Bug #1202
invalid TAC # attempt for more than 3 times, it did not lock the user id.
Status: | Dropped-End of life cycle | Start date: | September 30, 2011 | |
---|---|---|---|---|
Priority: | Urgent | Due date: | September 30, 2011 | |
Assignee: | Tan Lee Yong | % Done: | 0% | |
Category: | Utilities | Spent time: | - | |
Target version: | - |
Description
when l enter the invalid TAC # for more than 3 times, it said you have been logout. then l try to login, it allows me to login and check in the IBAM, the user id status is not lock. please assist to fix the issue. Thanks
History
#1 Updated by Wong Bernard almost 13 years ago
- Assignee changed from Wong Bernard to Anonymous
What module is this for? Or is this for all modules currently with TAC?
#2 Updated by Anonymous almost 13 years ago
- Assignee changed from Anonymous to Wong Bernard
all module... Thanks
#3 Updated by Wong Bernard almost 13 years ago
- Category set to Utilities
- Assignee changed from Wong Bernard to Cheang Danniell
I've troubleshoot this issue to a point where I'm not sure what to do. This is where you come in Daniell (sorry... :( )
User can enter invalid TAC indefinitely. Debugging shows that Upass is returning value 14 (TAC expired). After the third failed attempted, it continues to return 14 when the expected is 2 (TAC Max Retries).

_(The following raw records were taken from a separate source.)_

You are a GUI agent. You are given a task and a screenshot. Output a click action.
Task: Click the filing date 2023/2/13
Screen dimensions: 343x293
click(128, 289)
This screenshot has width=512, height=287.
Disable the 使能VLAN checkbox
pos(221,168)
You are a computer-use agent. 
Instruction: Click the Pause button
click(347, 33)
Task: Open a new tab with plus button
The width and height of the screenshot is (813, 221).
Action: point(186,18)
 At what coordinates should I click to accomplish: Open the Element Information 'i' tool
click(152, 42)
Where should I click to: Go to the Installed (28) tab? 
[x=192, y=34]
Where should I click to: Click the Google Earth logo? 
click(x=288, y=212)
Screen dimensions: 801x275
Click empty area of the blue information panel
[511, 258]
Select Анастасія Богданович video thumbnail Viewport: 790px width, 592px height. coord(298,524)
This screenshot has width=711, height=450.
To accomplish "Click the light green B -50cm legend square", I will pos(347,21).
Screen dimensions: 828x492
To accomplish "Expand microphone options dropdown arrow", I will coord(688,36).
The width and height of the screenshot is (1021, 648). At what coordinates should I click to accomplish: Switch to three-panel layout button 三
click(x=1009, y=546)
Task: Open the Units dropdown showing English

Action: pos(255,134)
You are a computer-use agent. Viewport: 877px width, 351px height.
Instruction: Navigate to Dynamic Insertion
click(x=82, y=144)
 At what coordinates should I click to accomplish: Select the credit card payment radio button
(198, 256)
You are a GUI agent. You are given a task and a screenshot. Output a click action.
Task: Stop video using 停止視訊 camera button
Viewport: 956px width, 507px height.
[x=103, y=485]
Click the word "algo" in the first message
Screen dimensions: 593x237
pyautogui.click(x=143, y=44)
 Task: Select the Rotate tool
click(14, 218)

The Upass configuration is setup as expected:
- TAC_MAX_ERROR=3
Another thing I noticed is that in the userVerifyTac method in GenericIBAuthenticationServicesImpl class, this code is commented:
- this.c_oIBSSessionObjects.getUPassClient().UA_LockUser(UPassConstants.IB_ADMIN_ALIAS, UPassConstants.IB_ADMIN_PASS, p_sUserAlias);
History shows it was commented out by Darsy, but the reason is not stated...
Let me know what else I can do and test to resolve this. Thanks.
#4 Updated by Tan Lee Yong almost 13 years ago
- Status changed from Internal Testing to Development / Work In Progress
- Assignee changed from Cheang Danniell to Wong Bernard
Hi Bernard,
Now I understand the process. After 3 times tried, user account should not be locked. Only the TAC is expired. User have to request again. Therefore, our requirement is wrong to lock the user after 3 times attempt failed. It should just expired the TAC.
#5 Updated by Wong Bernard almost 13 years ago
- Assignee changed from Wong Bernard to Tan Lee Yong
Please attach the document which states the requirements for TAC handling and functionality for Agrobank. This is so everyone is on the same page and have the same understanding of this module.
Thanks.
#6 Updated by Tan Lee Yong almost 13 years ago
- Status changed from Development / Work In Progress to Dropped-End of life cycle
I found this statement in BRS:-
 Validity of TAC will also based on the scenarios below:-
o Maximum of 3 attempts –
 If customer continuously wrongly entered the TAC for three times, the customer will be forced logout from the session.
 Customer account will be locked.
 Customer is required to call the Customer Service to unlock the account
 Customer Service will verify the customer and unlock the account in order to enable for customer to perform subsequent logon.
AND IT IS WRONG. I don't think we should lock the user account due to this reason. I will update customer in this matter.
Since, we already implemented in the correct way, nothing to fix. I close this case until further action if required.